Week 3: July 1 - 5
This week was a short one as we had most of the week off due to the July 4th vacation and my mentor being out of town for a conference. I made some progress on the research front, identifying some useful publications I could use for the final report. It is real annoying to encounter potentially useful articles behind paywalls, and DePaul doesn't have access to all of them! After some digging around I managed to locate several articles that was perfectly suited to my work, and here's a sample of some:
- Enhanced ELAN functionality for sign language corpora
- The application of annotation models for the construction of databases and tools
- New Multilayer Concordance Functions in ELAN and TROVA
- Unlocking Language Archives Using Search
My homework was to read those articles and see what other people have done to improve ELAN. I hope to discover useful nuggets of information in those articles that I could use to better understand ELAN's code.

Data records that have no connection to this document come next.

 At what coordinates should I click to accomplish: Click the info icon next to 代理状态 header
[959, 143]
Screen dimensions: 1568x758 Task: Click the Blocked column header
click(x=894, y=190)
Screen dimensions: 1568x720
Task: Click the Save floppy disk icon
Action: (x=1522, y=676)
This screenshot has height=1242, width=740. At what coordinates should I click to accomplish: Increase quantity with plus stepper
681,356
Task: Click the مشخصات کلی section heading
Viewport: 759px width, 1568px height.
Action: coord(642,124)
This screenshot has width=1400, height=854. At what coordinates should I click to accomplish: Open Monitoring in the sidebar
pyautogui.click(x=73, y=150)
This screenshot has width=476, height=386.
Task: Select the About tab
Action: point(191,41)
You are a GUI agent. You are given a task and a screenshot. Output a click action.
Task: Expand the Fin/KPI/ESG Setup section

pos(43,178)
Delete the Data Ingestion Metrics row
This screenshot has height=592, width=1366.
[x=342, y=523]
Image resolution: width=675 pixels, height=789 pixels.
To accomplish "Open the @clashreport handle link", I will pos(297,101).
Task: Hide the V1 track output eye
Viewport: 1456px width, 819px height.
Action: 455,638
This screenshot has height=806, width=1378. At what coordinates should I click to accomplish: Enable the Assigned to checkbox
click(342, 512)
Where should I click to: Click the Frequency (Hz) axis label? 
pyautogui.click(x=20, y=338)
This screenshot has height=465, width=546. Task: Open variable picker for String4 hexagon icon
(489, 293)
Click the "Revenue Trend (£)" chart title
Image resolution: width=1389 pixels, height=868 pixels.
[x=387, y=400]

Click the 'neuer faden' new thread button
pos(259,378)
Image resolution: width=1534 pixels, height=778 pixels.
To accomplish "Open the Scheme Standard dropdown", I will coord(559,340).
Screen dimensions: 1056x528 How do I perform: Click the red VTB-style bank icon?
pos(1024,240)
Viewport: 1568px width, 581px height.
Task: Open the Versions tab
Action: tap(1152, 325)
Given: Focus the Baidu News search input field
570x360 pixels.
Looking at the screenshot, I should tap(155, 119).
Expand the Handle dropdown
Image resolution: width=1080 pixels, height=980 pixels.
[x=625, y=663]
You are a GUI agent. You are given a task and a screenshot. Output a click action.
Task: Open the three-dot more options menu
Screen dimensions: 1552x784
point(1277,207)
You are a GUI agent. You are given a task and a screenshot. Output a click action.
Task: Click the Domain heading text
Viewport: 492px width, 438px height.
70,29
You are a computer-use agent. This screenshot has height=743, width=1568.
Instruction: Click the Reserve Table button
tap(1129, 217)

So far I have located a major flaw in ELAN's search system - it takes a long time to load the necessary EAF ( ELAN Annotation Format - XML based text files containing the annotations ) files and search through them. I'm pondering making adjustments so the search engine executes a multi-pass method to scan the files. That way, we reduce the load times and search through only the pertinent files instead of the entire corpora. Furthermore, the XML engine ELAN currently uses is very outdated and there exists newer XML parsers that provide an order of magnitude speed-up which could prove to be what we needed.